(Interface element records)
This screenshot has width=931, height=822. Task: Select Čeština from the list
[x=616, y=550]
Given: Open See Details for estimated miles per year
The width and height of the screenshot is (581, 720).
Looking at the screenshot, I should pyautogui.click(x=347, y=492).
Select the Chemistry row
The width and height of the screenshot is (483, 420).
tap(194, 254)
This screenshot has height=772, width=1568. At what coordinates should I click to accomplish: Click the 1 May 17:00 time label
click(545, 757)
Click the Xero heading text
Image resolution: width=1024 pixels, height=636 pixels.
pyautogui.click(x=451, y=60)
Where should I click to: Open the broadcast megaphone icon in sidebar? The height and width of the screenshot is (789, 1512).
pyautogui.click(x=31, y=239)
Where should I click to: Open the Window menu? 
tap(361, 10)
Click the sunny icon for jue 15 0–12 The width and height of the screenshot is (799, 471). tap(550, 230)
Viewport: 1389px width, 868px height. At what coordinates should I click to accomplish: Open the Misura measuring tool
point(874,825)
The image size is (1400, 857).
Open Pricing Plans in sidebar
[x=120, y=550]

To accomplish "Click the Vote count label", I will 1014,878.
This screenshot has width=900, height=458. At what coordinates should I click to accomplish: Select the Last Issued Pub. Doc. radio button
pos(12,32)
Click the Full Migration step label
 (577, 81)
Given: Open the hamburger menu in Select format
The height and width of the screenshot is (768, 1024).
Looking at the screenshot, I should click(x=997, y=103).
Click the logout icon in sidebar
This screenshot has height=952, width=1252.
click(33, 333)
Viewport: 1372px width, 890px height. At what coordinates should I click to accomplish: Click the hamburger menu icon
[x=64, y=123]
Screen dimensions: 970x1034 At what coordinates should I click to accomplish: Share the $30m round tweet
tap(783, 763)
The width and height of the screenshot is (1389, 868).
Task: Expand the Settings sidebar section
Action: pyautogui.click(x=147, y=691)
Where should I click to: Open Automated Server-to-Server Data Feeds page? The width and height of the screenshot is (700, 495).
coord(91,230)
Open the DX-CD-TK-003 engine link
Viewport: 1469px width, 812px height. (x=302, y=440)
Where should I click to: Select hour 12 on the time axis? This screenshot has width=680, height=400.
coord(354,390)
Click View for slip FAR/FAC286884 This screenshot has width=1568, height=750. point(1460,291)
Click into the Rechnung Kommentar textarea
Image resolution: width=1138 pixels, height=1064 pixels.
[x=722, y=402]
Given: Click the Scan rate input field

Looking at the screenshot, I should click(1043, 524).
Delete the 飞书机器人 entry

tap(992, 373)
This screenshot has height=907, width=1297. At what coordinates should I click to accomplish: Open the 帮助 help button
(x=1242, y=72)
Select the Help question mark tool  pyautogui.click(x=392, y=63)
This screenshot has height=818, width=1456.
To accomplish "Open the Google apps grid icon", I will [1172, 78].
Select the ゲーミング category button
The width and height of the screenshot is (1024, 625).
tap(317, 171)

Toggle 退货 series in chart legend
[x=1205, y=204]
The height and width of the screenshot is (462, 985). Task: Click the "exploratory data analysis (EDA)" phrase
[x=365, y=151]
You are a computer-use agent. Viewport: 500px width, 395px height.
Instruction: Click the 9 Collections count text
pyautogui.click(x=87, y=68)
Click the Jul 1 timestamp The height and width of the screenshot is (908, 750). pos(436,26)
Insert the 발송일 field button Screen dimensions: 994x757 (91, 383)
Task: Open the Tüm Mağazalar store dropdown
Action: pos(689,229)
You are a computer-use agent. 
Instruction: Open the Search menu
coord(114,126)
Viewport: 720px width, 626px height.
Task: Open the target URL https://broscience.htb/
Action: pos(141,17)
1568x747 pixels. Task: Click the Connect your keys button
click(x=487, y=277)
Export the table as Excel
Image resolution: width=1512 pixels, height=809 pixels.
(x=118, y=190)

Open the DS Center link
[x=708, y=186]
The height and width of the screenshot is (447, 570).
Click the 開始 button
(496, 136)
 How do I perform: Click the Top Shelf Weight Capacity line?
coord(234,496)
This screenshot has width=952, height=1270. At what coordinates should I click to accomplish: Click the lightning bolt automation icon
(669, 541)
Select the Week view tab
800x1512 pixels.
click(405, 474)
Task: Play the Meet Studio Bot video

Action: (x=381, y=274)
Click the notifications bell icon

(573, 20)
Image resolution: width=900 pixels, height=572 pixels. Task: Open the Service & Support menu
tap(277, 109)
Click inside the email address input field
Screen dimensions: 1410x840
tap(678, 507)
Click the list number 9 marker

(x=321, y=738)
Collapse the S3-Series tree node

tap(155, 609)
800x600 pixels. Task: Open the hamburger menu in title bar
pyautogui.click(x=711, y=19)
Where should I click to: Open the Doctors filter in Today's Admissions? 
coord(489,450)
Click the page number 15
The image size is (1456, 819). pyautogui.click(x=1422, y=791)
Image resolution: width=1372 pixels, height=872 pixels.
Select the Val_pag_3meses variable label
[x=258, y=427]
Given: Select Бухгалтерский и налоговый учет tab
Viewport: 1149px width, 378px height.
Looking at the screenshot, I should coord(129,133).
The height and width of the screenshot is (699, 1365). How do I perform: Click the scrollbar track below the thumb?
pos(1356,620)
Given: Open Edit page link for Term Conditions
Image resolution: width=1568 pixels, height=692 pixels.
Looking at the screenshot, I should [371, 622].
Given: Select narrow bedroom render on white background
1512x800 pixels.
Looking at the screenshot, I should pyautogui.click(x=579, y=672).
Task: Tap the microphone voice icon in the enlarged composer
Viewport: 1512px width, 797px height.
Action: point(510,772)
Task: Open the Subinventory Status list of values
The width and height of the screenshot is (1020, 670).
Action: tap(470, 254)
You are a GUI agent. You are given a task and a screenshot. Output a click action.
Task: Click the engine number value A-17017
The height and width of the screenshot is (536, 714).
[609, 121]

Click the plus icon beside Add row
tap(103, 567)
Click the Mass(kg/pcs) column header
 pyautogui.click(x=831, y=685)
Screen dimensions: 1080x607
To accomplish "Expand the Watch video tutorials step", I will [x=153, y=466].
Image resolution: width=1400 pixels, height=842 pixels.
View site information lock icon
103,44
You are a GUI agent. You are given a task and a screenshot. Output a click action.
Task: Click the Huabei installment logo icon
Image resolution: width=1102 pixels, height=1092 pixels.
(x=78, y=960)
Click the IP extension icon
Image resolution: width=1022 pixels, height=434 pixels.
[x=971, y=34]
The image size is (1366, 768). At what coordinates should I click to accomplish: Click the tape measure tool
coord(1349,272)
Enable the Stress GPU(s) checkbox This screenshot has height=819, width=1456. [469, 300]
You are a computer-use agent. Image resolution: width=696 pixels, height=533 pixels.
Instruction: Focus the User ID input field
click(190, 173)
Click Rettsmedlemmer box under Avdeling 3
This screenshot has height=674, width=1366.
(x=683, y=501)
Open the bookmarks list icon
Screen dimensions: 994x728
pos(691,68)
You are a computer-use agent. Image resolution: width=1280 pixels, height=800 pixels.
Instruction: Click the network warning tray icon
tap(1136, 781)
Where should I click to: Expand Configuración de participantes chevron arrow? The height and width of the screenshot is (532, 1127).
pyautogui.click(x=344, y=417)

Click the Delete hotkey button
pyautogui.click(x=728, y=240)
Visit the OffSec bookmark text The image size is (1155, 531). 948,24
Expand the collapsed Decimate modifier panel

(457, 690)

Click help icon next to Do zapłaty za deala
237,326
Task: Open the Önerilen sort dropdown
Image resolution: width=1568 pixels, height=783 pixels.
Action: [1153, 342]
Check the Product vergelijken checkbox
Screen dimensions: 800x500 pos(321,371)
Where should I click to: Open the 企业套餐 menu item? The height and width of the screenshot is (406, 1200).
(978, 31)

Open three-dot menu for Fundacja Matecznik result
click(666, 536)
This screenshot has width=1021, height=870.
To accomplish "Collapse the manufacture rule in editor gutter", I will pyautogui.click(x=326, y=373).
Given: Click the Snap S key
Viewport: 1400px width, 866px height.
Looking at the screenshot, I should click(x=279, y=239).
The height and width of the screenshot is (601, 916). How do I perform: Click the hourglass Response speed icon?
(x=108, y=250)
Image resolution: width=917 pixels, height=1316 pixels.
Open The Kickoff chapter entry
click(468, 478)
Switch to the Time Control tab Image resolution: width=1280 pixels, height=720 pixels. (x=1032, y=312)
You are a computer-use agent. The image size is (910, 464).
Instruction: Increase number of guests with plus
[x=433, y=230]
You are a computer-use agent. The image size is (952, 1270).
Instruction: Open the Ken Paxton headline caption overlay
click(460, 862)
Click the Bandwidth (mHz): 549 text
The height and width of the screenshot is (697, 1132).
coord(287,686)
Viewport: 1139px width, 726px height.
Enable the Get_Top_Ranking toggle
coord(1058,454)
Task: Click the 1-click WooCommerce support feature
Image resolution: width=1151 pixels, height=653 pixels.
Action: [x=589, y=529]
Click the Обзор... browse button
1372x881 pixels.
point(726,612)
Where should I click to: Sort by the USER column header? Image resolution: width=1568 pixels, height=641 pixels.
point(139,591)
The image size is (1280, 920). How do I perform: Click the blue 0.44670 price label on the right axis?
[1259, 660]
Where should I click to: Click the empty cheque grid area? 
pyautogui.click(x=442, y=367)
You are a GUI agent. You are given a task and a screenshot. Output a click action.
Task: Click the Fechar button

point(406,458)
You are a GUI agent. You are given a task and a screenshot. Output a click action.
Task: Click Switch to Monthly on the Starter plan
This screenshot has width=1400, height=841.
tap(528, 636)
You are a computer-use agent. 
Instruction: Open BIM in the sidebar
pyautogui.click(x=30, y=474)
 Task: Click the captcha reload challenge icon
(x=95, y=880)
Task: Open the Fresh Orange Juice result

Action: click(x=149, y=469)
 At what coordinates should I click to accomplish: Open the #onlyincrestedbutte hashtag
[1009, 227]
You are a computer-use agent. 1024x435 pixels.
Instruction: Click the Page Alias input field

## SHORT PROBLEM
Switch "hamburger menu" to "navigation menu" in the stretch of rows from the line containing "Click the Full Migration step label" through the line containing "[x=64, y=123]", and write out those lines again with nothing else altered.

## OUTPUT
Click the Full Migration step label
 (577, 81)
Given: Open the navigation menu in Select format
The height and width of the screenshot is (768, 1024).
Looking at the screenshot, I should click(x=997, y=103).
Click the logout icon in sidebar
This screenshot has height=952, width=1252.
click(33, 333)
Viewport: 1372px width, 890px height. At what coordinates should I click to accomplish: Click the navigation menu icon
[x=64, y=123]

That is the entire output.